The ordinance establishes two reduced-setback categories. Staff described one category for parcels created before Jan. 3, 1973, generally smaller than the existing 8,250-square-foot minimum, which staff said would be held to example standards such as a 10-foot front-yard setback, 5-foot side-yard setback (5 feet where an alley exists), a 5-foot rear-yard setback and a 5-foot flanking-street setback. A second category for larger parcels would carry slightly larger reduced setbacks (staff cited, by way of example, 10-foot front, 8-foot side, 10-foot rear, and 10-foot flanking-street setbacks).

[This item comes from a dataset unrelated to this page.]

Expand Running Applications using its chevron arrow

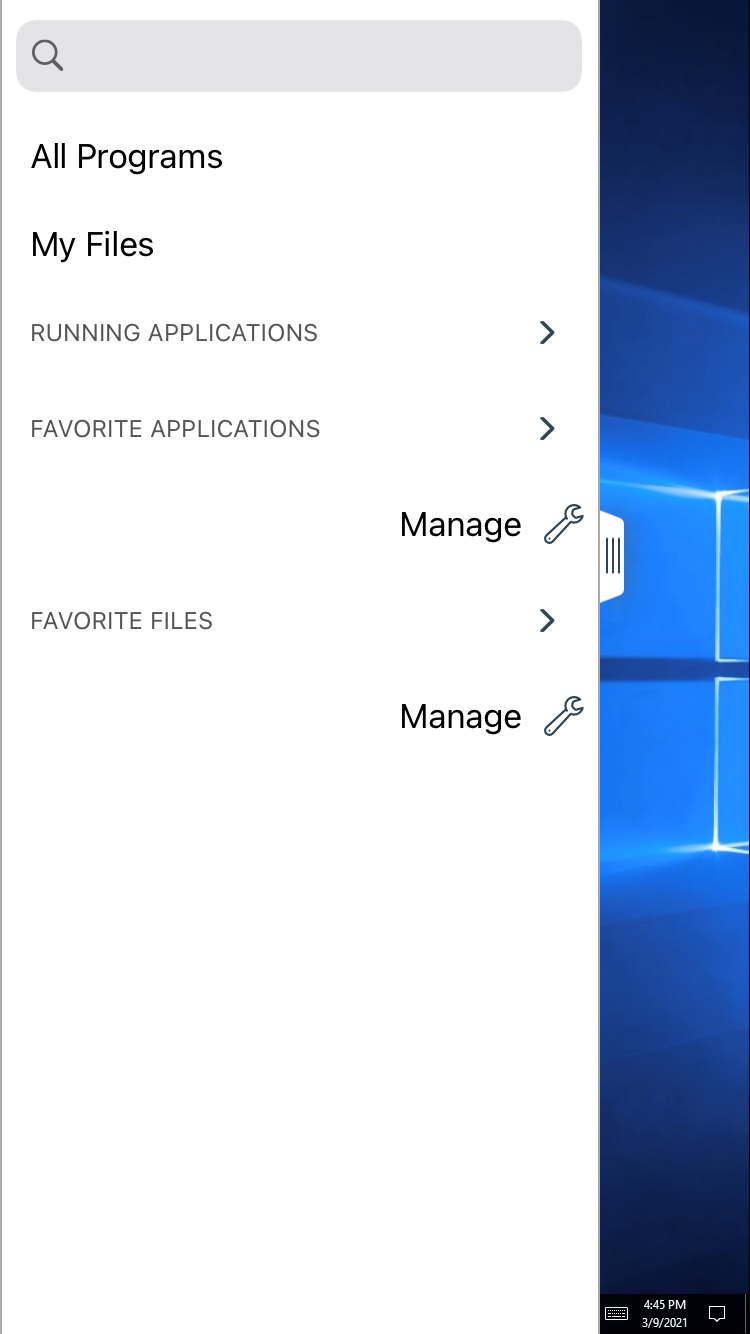[547, 333]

Staff contrasted those reductions with current ordinance figures — for example, current front-yard setbacks of 25 feet and rear-yard setbacks of 25 feet — to show the degree of change.
Planning manager Ben Tarbutton told the commission the changes grew out of recurring variance requests in shoreline and Bayview areas, where steep slopes and small lots make compliance with the historic 1973 standards difficult. He said the amendments also include a housekeeping change to treat stairways, walkways and landings similarly to prior relief given for eaves and trims so property owners can coordinate access while limiting hillside disturbance.
A commissioner asked whether reduced setbacks would undermine the safety purpose of setbacks, particularly for fire separation. Tarbutton replied that the county routes building permits and variance applications to local fire districts and that building-code requirements remain in force; he said staff has not received objections from fire districts about these changes. Tarbutton also said septic and sewer requirements — managed by Panhandle Health District or the appropriate sewer district — still apply regardless of setback changes.
A public commenter identified as Cameron urged even less restriction and proposed raising the parcel threshold to about a quarter-acre (roughly 12,500 square feet) to reduce the need for variances on steep, small lots; the commenter otherwise supported the staff approach. Staff said they reviewed recent variance volumes and found about four variance applications so far this year and 19 last year (approximately 75% in the restricted residential zone), and said typical annual variance counts are on the order of 10–15.
After a short deliberation, a commissioner moved to approve ORA26-0003; the motion was seconded and carried by voice vote. The transcript records named "Aye" votes from Commissioners Boles, Summer, Foster, James and Chair Bateson; the chair declared the motion passed and closed the public-hearing portion of the meeting at 1:52 p.m.
The ordinance as discussed will reduce the frequency of individual variance applications for many existing small or steep shoreline lots while maintaining building-code and septic-separation responsibilities; the commission did not record any amendments to the staff proposal during the meeting. The commission will follow its standard posting and implementation procedures for ordinance adoptions.
The planning and zoning workshop that followed continued discussion of the comprehensive plan update (vision, goals and policies) and is reported separately.